As Plaintiff stresses, the parties' intent is to be given full effect whenever possible. The Court determines the parties' intent, however, from the plain meaning of the contractual language. See Energy Marketing Servs. Inc. v. Homer Laughlin China Co., 229 F.3d 1151, 2000 WL 1276751, *5 (Table) (6th Cir. Aug. 29, 2000). It is a cardinal rule of contract interpretation that words and phrases are to be given their ordinary meanings. Bd. of Regents of Ky. State. Univ. v. Gale, 898 S.W.2d 517, 521 (Ky. Ct. App. 1995). Accordingly, this analysis begins with the most controversial word in this dispute—"after." Plaintiff contends that, here, when the parties used the word "after," they meant immediately or shortly thereafter the expiration 120th month of Term of the Sublease—December 31, 2013. Kentucky courts have looked to dictionaries to determine the "ordinarily used meaning[s]" of words in question. Character & Fitness Comm. Office of Bar Admissions v. Jones, 62 S.W.3d 28, 31-32 (Ky. 2001). Webster's Dictionary defines "after" as "following in time; a later time; or following in time or place." Other dictionaries provide similar definitions. See BLACK'S LAW DICTIONARY (5th ed. 1979); AMERICAN HERITAGE DICTIONARY (5th ed. 2011); RANDOM HOUSE DICTIONARY (2nd ed. 2001). Notably, no dictionary that the Court consulted provided any definition wherein "after" is qualified by any word such as "immediately." Plaintiff provides a compelling argument when it points out that "after" takes on different meanings in different contexts. One helpful example that Plaintiff provides is, "Our son moved home after four years in college." The Court agrees with Plaintiff that in this particular context, the listener would most likely conclude that the student moved home shortly after finishing college. Certainly, "after" could be used in a contractual context to convey a similar sense of promptness. Unless the context of this contract requires such a definition, however, the Court is obligated to assign the word's general, ordinary meaning.

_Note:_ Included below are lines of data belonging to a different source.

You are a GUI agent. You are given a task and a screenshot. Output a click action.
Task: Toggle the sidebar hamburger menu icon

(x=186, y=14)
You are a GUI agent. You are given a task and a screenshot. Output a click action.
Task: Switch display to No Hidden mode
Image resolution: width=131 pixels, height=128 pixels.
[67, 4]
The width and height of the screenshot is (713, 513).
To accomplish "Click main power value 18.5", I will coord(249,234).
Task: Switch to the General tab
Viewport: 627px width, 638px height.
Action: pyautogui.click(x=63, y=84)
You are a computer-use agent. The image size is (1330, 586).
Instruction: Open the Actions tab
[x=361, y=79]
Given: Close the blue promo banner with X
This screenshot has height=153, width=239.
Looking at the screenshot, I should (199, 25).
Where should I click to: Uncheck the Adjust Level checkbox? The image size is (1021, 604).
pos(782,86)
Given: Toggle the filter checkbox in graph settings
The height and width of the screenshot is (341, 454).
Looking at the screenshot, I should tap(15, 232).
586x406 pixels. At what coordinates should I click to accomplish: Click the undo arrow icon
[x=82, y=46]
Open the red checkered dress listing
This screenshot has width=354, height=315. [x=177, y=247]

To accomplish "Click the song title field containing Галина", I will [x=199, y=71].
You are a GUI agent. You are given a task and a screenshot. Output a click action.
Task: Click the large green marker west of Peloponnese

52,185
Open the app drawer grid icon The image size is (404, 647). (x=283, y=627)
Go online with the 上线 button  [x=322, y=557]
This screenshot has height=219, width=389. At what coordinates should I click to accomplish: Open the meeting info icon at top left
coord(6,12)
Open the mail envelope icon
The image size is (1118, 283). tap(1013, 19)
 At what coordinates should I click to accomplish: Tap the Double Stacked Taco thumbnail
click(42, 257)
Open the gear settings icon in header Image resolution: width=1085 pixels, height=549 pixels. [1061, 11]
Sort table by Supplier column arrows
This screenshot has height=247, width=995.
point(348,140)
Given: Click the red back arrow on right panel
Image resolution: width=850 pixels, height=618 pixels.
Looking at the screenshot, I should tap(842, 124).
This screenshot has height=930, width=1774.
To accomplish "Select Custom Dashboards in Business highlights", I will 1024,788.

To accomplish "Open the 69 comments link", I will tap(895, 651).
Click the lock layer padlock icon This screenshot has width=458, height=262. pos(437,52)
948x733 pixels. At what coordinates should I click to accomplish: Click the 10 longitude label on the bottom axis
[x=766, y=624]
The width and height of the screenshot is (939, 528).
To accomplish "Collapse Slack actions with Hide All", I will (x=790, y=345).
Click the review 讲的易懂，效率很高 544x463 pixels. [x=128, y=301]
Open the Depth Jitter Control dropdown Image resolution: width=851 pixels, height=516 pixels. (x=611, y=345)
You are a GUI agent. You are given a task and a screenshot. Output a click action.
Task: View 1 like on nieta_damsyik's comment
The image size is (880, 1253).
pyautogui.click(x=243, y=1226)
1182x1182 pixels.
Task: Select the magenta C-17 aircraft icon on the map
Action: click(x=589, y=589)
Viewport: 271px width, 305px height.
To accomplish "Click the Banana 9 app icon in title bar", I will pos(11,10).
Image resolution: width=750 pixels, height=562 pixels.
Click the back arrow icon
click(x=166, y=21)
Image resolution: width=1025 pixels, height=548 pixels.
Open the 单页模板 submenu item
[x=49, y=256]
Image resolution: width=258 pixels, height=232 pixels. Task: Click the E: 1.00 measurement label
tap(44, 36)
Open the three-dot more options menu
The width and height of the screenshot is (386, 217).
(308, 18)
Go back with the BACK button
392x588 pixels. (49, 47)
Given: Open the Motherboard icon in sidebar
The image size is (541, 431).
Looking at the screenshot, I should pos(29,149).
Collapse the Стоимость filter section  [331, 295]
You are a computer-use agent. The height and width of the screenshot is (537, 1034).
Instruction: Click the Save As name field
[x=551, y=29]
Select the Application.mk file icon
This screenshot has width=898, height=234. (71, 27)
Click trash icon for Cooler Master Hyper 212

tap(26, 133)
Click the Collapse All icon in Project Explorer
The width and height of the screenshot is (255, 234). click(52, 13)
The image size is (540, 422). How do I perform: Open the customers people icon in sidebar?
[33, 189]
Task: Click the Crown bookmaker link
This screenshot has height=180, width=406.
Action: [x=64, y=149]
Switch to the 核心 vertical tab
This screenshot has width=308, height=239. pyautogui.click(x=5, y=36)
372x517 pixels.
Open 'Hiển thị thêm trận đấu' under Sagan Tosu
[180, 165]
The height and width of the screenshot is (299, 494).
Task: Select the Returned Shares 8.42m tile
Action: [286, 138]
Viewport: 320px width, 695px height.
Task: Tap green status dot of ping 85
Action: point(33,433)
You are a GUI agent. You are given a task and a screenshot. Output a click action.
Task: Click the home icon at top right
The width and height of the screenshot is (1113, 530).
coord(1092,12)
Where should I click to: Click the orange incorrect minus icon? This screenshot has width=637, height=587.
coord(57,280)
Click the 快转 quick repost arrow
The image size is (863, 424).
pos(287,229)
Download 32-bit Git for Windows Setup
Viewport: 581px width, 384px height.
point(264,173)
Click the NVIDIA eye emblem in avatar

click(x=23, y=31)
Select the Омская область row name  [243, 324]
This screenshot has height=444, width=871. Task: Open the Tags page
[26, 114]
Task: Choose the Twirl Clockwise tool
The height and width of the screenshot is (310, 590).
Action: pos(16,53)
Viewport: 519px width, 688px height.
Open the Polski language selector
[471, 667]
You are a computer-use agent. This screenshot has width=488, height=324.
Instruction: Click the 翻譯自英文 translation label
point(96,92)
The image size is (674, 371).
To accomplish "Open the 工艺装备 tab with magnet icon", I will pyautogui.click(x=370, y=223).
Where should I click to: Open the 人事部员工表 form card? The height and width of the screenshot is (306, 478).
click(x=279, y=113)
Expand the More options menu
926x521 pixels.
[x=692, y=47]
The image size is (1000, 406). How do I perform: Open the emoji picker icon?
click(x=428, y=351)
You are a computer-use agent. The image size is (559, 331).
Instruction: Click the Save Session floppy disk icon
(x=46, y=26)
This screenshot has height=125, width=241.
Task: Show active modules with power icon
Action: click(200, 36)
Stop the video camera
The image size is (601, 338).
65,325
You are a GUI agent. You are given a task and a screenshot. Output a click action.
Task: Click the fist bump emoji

Plaintiff contends that the inclusion of the phrase "one time" provides the context needed to demonstrate the parties' intent that Defendant's termination right would begin and end on December 31, 2013. Plaintiffs argue that any other reading would eviscerate the "one time" language because the right to terminate a lease is inherently a one-time right. The Court disagrees, however. While the plain meaning of "one time" might render the parties' inclusion of the language unnecessary, it does not render it meaningless. Further, the reading suggested by the Plaintiff goes too far, giving meaning to language that simply is not there. As the Court agrees with the parties that the Force Majeure Clause of the GFH Sublease is unambiguous, resort to the language of the DFL Sublease would be inappropriate.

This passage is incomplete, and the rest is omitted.